**Work request:** Of the entries below, repeat exactly only those lines from the one containing "Click the 视图 button" through the last line, with pictures omitted.

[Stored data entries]
· · · · · · ·

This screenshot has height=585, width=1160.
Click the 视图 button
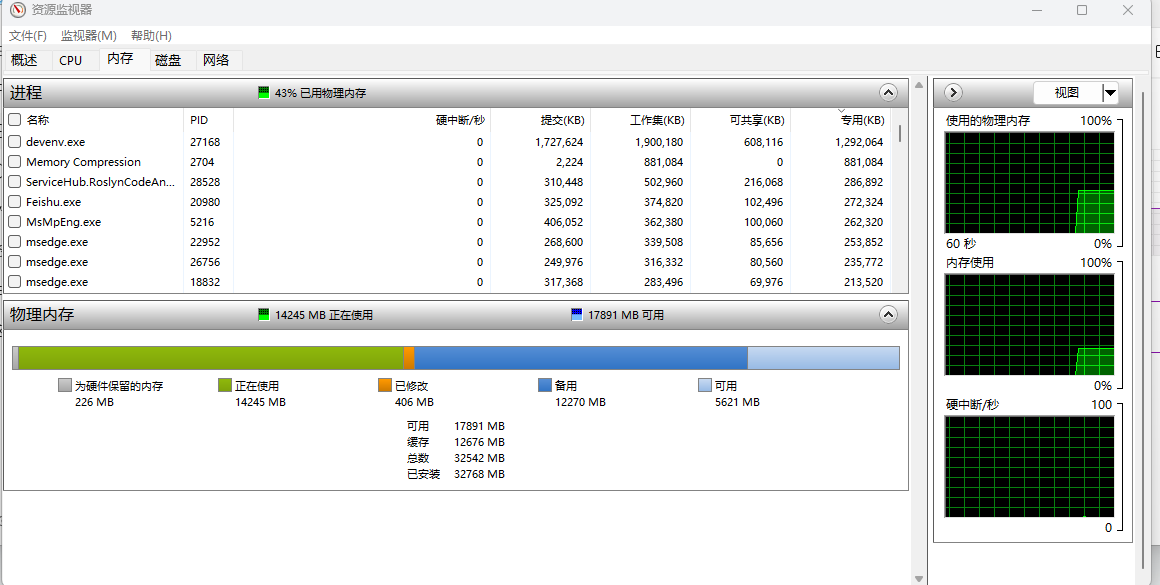[x=1067, y=93]
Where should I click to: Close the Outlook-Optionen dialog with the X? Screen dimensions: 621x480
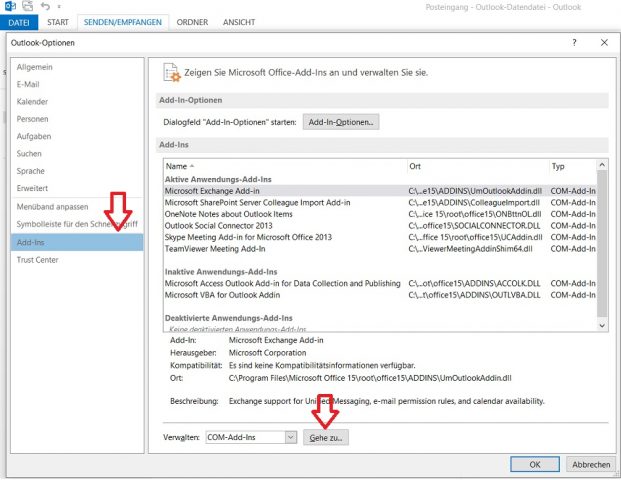[x=604, y=43]
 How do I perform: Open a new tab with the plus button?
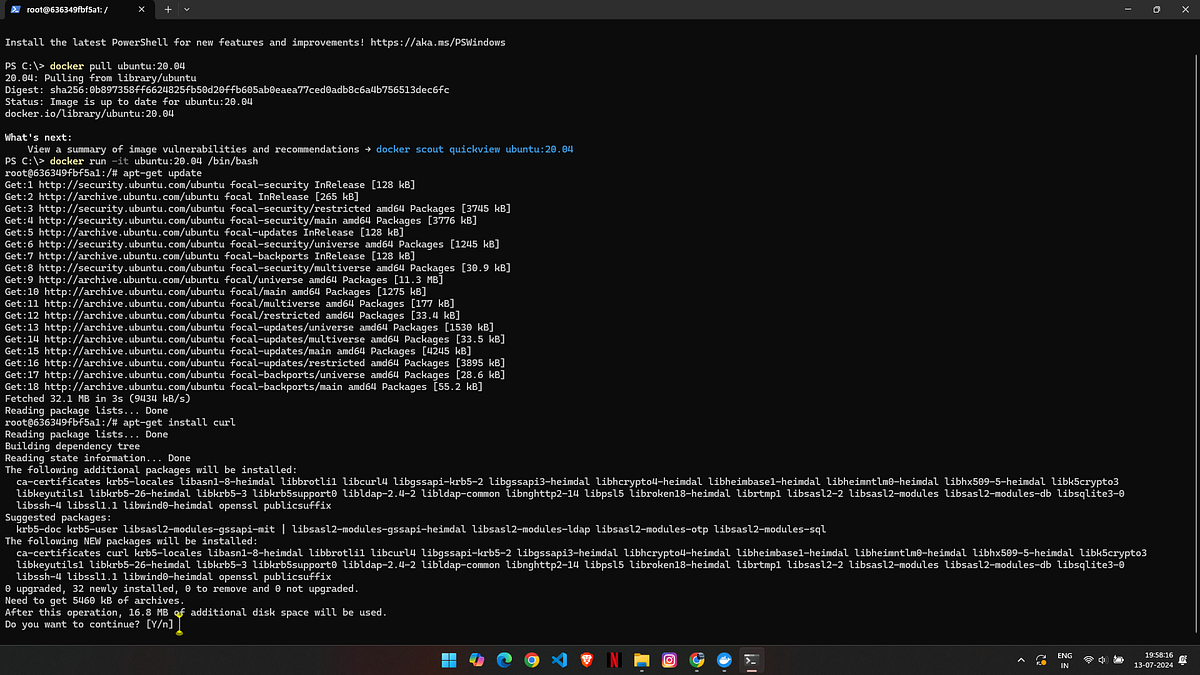[x=167, y=9]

· · · · · · ·

**Response to the task:**
Click the 视图 button
[x=1067, y=93]
Where should I click to: Close the Outlook-Optionen dialog with the X? Screen dimensions: 621x480
[x=604, y=43]
 How do I perform: Open a new tab with the plus button?
[x=167, y=9]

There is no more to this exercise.